- [Your objective] In the material below, find all lines with the string "computer" and copy them.

- [Material shown]
=====

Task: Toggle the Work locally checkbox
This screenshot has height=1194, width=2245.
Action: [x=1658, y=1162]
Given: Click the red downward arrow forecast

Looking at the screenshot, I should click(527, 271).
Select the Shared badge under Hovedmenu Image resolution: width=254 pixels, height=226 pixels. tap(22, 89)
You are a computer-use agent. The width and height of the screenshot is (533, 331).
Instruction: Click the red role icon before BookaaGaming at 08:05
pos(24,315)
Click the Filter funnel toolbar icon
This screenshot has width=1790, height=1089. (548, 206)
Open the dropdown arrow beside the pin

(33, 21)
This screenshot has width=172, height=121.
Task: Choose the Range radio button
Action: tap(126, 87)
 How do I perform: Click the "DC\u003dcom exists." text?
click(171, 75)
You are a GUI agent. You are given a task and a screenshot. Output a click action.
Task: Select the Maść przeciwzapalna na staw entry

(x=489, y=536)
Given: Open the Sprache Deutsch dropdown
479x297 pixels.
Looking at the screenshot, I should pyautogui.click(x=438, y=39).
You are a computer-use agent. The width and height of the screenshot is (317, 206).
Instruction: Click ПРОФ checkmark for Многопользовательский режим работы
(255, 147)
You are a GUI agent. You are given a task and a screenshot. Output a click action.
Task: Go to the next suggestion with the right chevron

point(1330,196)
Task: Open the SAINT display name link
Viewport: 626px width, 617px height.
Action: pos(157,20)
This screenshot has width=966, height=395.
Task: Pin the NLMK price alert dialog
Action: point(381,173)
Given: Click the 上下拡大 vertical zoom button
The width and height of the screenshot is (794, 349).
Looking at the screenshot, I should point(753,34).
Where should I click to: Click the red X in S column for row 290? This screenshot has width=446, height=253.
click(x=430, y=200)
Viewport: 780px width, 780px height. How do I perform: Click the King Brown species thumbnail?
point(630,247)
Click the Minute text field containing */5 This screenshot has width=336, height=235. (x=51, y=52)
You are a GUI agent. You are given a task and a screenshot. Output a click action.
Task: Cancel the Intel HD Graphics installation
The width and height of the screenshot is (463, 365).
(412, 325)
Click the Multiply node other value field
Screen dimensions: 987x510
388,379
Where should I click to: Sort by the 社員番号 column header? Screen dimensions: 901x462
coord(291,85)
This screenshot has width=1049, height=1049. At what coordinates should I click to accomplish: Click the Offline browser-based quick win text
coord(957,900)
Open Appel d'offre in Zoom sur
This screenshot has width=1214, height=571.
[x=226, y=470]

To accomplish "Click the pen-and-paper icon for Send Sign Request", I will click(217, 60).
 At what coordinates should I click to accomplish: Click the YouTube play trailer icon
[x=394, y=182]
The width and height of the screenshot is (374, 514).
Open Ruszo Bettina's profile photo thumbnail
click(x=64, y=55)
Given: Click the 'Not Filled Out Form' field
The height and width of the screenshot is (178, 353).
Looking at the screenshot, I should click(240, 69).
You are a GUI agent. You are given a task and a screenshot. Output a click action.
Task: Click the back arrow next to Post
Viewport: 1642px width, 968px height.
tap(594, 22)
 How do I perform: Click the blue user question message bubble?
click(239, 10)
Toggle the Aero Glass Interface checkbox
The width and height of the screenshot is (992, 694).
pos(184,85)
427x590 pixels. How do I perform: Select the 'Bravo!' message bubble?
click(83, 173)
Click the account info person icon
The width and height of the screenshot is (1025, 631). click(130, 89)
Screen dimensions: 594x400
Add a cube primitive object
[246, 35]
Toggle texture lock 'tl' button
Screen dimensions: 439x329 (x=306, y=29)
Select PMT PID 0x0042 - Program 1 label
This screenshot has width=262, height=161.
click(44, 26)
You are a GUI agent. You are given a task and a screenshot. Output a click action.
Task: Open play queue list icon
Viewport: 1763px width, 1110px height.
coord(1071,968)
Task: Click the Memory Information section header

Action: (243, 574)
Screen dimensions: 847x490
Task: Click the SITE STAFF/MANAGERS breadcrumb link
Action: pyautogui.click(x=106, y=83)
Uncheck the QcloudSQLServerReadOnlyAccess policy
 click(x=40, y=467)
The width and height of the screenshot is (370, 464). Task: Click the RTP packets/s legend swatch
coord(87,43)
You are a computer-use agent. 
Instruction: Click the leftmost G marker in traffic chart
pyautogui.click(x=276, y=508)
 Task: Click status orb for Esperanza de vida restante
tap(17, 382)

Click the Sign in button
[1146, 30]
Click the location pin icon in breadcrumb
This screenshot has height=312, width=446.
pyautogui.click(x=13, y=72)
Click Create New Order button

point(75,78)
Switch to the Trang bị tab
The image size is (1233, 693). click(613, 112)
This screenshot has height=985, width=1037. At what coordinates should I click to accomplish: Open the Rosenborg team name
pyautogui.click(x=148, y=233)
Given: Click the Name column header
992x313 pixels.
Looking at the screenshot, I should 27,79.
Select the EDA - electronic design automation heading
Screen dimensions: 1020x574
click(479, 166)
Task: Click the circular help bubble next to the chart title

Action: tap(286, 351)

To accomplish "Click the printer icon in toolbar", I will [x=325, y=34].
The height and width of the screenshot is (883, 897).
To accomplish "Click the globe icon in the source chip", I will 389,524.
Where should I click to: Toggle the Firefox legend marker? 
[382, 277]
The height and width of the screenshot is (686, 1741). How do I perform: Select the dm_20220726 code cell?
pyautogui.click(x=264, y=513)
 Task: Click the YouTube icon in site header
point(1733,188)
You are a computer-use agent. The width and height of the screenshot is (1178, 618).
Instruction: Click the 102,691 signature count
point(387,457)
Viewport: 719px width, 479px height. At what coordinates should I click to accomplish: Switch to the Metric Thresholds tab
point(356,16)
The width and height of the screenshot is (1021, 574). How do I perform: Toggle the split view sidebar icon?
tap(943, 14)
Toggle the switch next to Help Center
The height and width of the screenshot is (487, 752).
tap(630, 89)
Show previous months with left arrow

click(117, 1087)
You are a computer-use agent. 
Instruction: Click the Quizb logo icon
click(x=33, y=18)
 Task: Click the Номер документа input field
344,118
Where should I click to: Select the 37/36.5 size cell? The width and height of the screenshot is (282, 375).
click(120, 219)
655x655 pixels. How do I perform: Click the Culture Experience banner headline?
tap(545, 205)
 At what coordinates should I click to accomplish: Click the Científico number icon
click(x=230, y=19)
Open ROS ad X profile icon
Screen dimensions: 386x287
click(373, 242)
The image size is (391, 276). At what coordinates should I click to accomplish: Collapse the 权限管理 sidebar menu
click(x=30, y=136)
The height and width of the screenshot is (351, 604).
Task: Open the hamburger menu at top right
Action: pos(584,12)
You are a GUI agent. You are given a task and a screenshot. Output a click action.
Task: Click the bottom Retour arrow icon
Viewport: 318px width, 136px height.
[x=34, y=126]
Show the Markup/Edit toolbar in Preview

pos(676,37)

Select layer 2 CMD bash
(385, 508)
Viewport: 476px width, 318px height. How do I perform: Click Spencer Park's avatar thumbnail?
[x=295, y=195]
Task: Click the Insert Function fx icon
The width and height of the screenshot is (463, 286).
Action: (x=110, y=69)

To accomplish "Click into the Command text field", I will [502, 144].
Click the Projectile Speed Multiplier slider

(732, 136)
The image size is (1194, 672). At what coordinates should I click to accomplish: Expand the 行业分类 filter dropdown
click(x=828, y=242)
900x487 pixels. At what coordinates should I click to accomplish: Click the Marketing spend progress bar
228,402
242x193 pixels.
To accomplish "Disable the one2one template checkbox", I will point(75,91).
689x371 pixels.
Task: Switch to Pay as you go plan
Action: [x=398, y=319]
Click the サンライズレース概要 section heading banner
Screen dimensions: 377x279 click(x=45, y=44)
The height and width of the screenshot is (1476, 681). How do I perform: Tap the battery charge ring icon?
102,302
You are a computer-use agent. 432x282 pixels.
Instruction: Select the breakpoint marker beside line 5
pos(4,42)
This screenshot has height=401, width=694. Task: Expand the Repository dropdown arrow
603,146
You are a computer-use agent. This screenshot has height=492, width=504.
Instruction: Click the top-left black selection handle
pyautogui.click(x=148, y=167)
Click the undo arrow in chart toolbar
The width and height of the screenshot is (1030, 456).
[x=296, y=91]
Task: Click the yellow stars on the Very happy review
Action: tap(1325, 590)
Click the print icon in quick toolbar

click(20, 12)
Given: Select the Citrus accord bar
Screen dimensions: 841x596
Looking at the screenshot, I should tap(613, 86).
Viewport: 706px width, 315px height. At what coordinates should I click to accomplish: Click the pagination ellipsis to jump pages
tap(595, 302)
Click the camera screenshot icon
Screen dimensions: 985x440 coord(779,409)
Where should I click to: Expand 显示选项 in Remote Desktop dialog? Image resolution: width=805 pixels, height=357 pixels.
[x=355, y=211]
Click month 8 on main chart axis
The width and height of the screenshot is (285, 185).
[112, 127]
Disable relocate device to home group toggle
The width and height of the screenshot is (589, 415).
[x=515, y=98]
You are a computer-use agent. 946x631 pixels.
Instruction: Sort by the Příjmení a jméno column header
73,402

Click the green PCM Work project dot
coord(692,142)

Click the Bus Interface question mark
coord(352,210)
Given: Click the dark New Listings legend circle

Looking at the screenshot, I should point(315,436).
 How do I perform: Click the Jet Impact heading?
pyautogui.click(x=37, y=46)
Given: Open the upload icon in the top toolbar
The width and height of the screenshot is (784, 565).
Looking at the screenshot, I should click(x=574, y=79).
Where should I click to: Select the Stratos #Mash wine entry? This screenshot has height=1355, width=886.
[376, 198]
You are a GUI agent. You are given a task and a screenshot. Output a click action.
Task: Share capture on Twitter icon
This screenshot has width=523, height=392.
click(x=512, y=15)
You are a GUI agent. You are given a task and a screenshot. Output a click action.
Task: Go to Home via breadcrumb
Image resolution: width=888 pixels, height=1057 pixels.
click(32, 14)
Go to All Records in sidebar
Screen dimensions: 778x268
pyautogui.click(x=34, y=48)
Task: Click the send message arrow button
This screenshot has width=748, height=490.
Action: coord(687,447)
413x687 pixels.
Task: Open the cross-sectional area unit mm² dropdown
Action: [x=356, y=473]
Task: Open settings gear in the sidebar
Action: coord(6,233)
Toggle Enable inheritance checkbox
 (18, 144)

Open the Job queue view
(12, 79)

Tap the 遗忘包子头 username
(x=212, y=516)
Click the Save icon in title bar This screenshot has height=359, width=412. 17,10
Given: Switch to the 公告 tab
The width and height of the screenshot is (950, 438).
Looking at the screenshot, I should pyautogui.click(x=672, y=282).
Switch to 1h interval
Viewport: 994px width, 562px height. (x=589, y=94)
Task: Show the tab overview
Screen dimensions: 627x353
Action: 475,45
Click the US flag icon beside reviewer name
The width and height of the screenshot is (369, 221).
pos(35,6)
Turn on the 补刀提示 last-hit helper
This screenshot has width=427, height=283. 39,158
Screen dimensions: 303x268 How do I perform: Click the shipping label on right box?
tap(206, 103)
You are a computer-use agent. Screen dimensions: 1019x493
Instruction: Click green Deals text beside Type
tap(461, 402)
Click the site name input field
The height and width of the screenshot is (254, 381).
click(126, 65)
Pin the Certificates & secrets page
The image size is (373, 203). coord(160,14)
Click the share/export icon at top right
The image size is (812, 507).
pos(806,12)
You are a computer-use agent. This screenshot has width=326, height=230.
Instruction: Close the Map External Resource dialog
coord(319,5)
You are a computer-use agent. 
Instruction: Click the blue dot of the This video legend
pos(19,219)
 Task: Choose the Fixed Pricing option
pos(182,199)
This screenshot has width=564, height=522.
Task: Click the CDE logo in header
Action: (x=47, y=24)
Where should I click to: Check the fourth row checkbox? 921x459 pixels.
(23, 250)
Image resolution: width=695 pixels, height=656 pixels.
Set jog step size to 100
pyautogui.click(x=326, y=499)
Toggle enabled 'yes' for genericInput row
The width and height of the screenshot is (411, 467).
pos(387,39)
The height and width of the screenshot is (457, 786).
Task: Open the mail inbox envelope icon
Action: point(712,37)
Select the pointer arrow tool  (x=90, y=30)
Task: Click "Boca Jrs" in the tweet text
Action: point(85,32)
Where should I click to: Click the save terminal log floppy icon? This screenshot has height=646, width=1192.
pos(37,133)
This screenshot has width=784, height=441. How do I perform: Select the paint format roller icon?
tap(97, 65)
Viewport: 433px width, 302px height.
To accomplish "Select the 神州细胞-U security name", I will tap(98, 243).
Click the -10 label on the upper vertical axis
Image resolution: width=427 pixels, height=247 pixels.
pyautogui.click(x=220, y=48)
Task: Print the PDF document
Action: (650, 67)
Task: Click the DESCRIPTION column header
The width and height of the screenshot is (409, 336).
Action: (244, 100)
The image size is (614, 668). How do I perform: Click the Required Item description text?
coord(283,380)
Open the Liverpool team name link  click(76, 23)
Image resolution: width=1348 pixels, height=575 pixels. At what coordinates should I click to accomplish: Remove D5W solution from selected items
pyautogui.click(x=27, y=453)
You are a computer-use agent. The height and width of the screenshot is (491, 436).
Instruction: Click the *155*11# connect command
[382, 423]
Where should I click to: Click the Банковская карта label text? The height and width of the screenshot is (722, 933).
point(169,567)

=====

- [Task result]
You are a computer-use agent. The width and height of the screenshot is (533, 331).
You are a computer-use agent. The width and height of the screenshot is (317, 206).
You are a computer-use agent. 
You are a computer-use agent. The width and height of the screenshot is (1178, 618).
You are a computer-use agent. 
You are a computer-use agent. 432x282 pixels.
You are a computer-use agent. This screenshot has height=492, width=504.
You are a computer-use agent. 946x631 pixels.
You are a computer-use agent. Screen dimensions: 1019x493
You are a computer-use agent. This screenshot has width=326, height=230.
You are a computer-use agent. 
You are a computer-use agent. The height and width of the screenshot is (491, 436).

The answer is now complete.